§ Extracted information:
────────────────

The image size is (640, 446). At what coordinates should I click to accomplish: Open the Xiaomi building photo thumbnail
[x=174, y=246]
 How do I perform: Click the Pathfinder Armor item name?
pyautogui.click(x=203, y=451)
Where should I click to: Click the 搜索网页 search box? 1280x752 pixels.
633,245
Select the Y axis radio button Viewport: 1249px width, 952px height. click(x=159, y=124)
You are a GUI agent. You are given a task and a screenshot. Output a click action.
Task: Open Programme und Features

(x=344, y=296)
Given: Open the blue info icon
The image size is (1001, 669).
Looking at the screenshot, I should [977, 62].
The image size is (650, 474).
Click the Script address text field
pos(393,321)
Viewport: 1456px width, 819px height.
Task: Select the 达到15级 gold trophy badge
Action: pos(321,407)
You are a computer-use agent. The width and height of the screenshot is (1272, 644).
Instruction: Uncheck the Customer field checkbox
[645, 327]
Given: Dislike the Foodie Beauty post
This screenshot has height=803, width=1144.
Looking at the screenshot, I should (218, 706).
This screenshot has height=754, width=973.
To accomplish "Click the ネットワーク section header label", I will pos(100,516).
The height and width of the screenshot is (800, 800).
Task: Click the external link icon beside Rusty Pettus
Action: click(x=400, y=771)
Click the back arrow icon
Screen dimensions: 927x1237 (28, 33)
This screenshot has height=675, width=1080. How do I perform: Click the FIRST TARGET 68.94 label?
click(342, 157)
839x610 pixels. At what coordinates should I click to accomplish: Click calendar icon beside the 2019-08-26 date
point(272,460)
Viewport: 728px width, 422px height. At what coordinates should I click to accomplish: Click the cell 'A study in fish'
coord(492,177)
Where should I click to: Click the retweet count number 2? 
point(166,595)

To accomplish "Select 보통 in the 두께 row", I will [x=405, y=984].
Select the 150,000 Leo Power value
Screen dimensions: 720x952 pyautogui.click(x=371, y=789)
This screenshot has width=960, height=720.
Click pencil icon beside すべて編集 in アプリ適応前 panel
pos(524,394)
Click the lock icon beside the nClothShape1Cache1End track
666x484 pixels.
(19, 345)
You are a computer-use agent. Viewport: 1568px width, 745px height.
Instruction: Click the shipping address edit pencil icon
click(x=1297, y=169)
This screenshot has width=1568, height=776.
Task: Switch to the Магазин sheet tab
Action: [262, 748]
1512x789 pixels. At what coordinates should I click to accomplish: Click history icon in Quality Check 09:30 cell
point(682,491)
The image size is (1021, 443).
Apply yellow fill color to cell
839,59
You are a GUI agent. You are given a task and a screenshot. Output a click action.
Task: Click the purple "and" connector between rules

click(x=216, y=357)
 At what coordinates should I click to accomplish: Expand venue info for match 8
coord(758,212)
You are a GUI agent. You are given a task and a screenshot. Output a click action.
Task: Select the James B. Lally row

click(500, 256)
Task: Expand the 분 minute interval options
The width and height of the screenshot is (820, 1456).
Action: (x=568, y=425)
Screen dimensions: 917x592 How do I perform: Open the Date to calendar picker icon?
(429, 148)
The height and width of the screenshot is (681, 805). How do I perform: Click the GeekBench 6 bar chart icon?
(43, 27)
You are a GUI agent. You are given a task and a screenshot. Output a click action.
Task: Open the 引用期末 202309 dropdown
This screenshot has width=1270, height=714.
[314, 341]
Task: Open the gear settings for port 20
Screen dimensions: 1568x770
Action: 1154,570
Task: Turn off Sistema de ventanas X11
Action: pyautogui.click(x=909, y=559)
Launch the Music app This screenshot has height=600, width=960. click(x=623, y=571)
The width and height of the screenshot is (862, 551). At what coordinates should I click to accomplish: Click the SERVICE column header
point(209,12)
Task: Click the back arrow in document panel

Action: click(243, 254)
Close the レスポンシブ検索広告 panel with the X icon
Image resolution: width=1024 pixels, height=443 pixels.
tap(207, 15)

────────────────

§ Work item:
Print each entry exactly as it was written.

§ Expected answer:
The image size is (640, 446). At what coordinates should I click to accomplish: Open the Xiaomi building photo thumbnail
[x=174, y=246]
 How do I perform: Click the Pathfinder Armor item name?
pyautogui.click(x=203, y=451)
Where should I click to: Click the 搜索网页 search box? 1280x752 pixels.
633,245
Select the Y axis radio button Viewport: 1249px width, 952px height. click(x=159, y=124)
You are a GUI agent. You are given a task and a screenshot. Output a click action.
Task: Open Programme und Features

(x=344, y=296)
Given: Open the blue info icon
The image size is (1001, 669).
Looking at the screenshot, I should [977, 62].
The image size is (650, 474).
Click the Script address text field
pos(393,321)
Viewport: 1456px width, 819px height.
Task: Select the 达到15级 gold trophy badge
Action: pos(321,407)
You are a computer-use agent. The width and height of the screenshot is (1272, 644).
Instruction: Uncheck the Customer field checkbox
[645, 327]
Given: Dislike the Foodie Beauty post
This screenshot has height=803, width=1144.
Looking at the screenshot, I should (218, 706).
This screenshot has height=754, width=973.
To accomplish "Click the ネットワーク section header label", I will pos(100,516).
The height and width of the screenshot is (800, 800).
Task: Click the external link icon beside Rusty Pettus
Action: click(x=400, y=771)
Click the back arrow icon
Screen dimensions: 927x1237 (28, 33)
This screenshot has height=675, width=1080. How do I perform: Click the FIRST TARGET 68.94 label?
click(342, 157)
839x610 pixels. At what coordinates should I click to accomplish: Click calendar icon beside the 2019-08-26 date
point(272,460)
Viewport: 728px width, 422px height. At what coordinates should I click to accomplish: Click the cell 'A study in fish'
coord(492,177)
Where should I click to: Click the retweet count number 2? 
point(166,595)

To accomplish "Select 보통 in the 두께 row", I will [x=405, y=984].
Select the 150,000 Leo Power value
Screen dimensions: 720x952 pyautogui.click(x=371, y=789)
This screenshot has width=960, height=720.
Click pencil icon beside すべて編集 in アプリ適応前 panel
pos(524,394)
Click the lock icon beside the nClothShape1Cache1End track
666x484 pixels.
(19, 345)
You are a computer-use agent. Viewport: 1568px width, 745px height.
Instruction: Click the shipping address edit pencil icon
click(x=1297, y=169)
This screenshot has width=1568, height=776.
Task: Switch to the Магазин sheet tab
Action: [262, 748]
1512x789 pixels. At what coordinates should I click to accomplish: Click history icon in Quality Check 09:30 cell
point(682,491)
The image size is (1021, 443).
Apply yellow fill color to cell
839,59
You are a GUI agent. You are given a task and a screenshot. Output a click action.
Task: Click the purple "and" connector between rules

click(x=216, y=357)
 At what coordinates should I click to accomplish: Expand venue info for match 8
coord(758,212)
You are a GUI agent. You are given a task and a screenshot. Output a click action.
Task: Select the James B. Lally row

click(500, 256)
Task: Expand the 분 minute interval options
The width and height of the screenshot is (820, 1456).
Action: (x=568, y=425)
Screen dimensions: 917x592 How do I perform: Open the Date to calendar picker icon?
(429, 148)
The height and width of the screenshot is (681, 805). How do I perform: Click the GeekBench 6 bar chart icon?
(43, 27)
You are a GUI agent. You are given a task and a screenshot. Output a click action.
Task: Open the 引用期末 202309 dropdown
This screenshot has width=1270, height=714.
[314, 341]
Task: Open the gear settings for port 20
Screen dimensions: 1568x770
Action: 1154,570
Task: Turn off Sistema de ventanas X11
Action: pyautogui.click(x=909, y=559)
Launch the Music app This screenshot has height=600, width=960. click(x=623, y=571)
The width and height of the screenshot is (862, 551). At what coordinates should I click to accomplish: Click the SERVICE column header
point(209,12)
Task: Click the back arrow in document panel

Action: click(243, 254)
Close the レスポンシブ検索広告 panel with the X icon
Image resolution: width=1024 pixels, height=443 pixels.
tap(207, 15)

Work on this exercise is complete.